All urban agglomerations are propelled by migrants, many escaping the hinterland’s grinding deprivation to fuel commerce and the massive construction boom; and to fulfil the demand for services by a voracious new middle class. But how much do we really know about them?

A colleague has recently been taking a sample of one such segment — the ubiquitous security guards in their flimsy cabins posted outside Delhi’s well-off homes and neighbourhoods — and finds that labour contractors extract up to a quarter of their salaries as commission, about Rs 3,000 of Rs 12,000 per month. They are expected to live off Rs 8,000, remitting a portion to support families back home.

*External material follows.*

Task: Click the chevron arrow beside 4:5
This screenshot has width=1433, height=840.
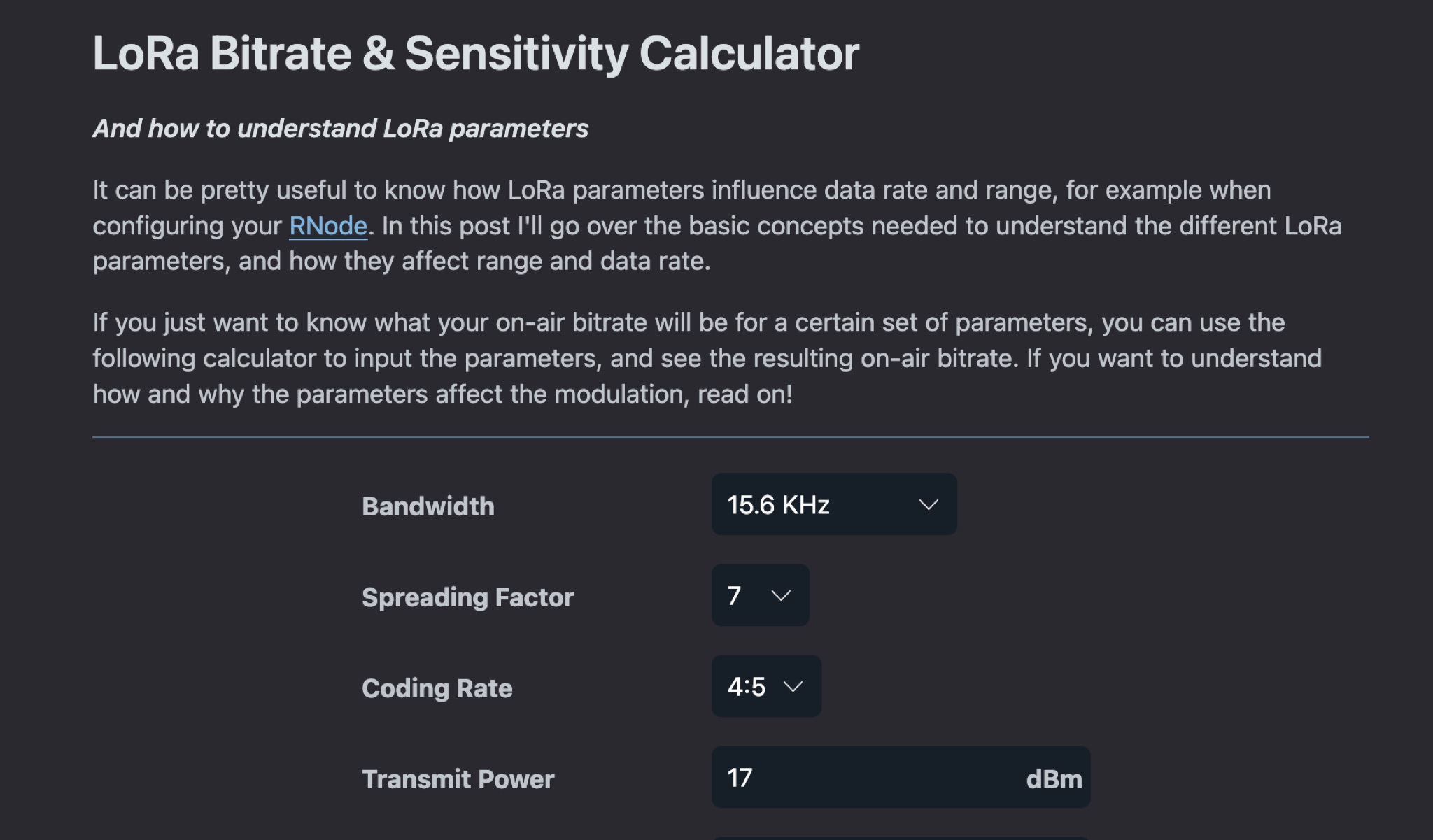Action: 793,687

A scattering of recent Labour Ministry statistics (1.8 million migrant workers; 1.04 million living in shelter homes; 600,000 trying to walk home) cannot convey the degree of alienation and shock that force daily wagers like Insaf Ali to reach their families when they are laid off and homeless.

It is a reflection of the widening chasm between the rich and the poor worldwide that two of the most celebrated prize-winning films of 2018-20 are punishing accounts of urban poverty. Ironically, they come from two wealthy Asian nations, Korea and Japan, both strong welfare states that have successfully battled the pandemic in recent days.

Bong Joon-ho’s Parasite (Palme d’Or at Cannes 2019; four Academy Awards, 2020; available on Amazon Prime) is an account of a poor family that fraudulently infiltrates a rich household, leading to the violent destruction of both. The Shoplifters, by Japanese director Hirokazu Kore-eda (Palme d’Or at Cannes, 2018; available on Netflix), concerns a similar family of petty crooks on mean streets who kidnap children and teach them how to shoplift. Shot in the cramped space of airless single-room tenements, both are infused with black humour. Crucially, they pose questions of rootlessness that haunt displaced people everywhere: What constitutes a “family”? And how do you define a place called “home”?

Nor has the theme of urban destitution left Indian art and cinema for more than half a century. The late abstractionist Ram Kumar’s earliest art was of dark figurative canvases depicting urban migrants. And in the 1958 movie Phir Subah Hogi, as a hard up Raj Kapoor wanders among the starving pavement dwellers of Mumbai, Sahir Ludhianvi’s lyrics echo the pandemic’s global grip today:

Cheen-o-arab hamaaraa, Hindostaan hamaaraa;

Rehne ko ghar nahin hai, saaraa jahaan hamaaraa.

Kholi bhi chin gayi hai, benchein bhi chin gaye hai;

Sadkon pe ghoomtaa hai, ab kaarvaan hamaaraa.

(China and Arabia may be ours, and Hindustan too;

But we have no home to go to; all the world belongs to us.